▶ _EXTRAIT_:

▼▼▼

Assassinat du guide. Voici ceux qui ne renient pas Kadhafi

Alors que le monde occidental, les monarchies pétrolières et une partie de la «rue arabe» dansent autour du cadavre de l’ex-Guide libyen, quelques voix courageuses osent le pleurer et lui rendre hommage. Nous retranscrivons ici les propos amers de quelques-uns d’entre eux.

La jeunesse de l’ANC : «Un combattant contre la recolonisation du continent africain»

La ligue de jeunesse du Congrès national africain (ANC), au pouvoir en Afrique du Sud, a salué vendredi la mémoire de l’ex-leader libyen Mouammar Kadhafi, en qui elle voit un «martyr anti-impérialiste » et un modèle dans sa propre lutte pour la «liberté économique».

La Ligue «salue le colonel Mouammar Muhammad Abou Minyar al-Kadhafi, le martyr anti-impérialiste, un soldat courageux et combattant contre la recolonisation du continent africain», qui «a été impitoyablement tué par des rebelles armés par les forces de l’OTAN qui ont envahi la Libye à cause de ses ressources naturelles», écrit-elle dans un communiqué.

▲▲▲

▶ _EXTRAIT DE DONNÉES_:
▼▼▼

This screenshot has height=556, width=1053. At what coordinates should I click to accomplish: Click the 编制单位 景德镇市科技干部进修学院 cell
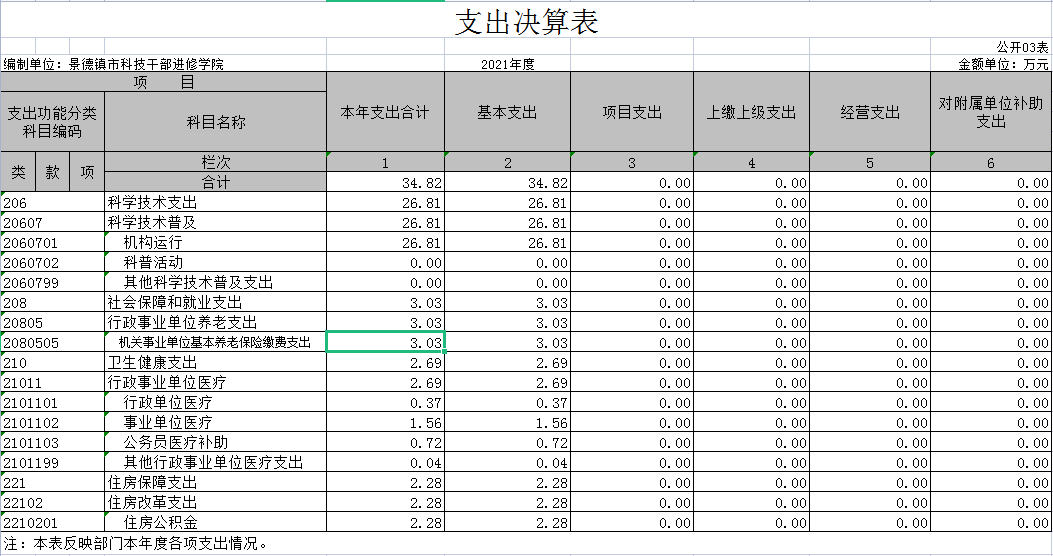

▲▲▲

D'après l'extrait, que voit la ligue de jeunesse de l'ANC en Mouammar Kadhafi ?

▶ _RÉPONSE RÉDIGÉE_: Elle voit en lui un « martyr anti-impérialiste » et un modèle dans sa propre lutte pour la « liberté économique ».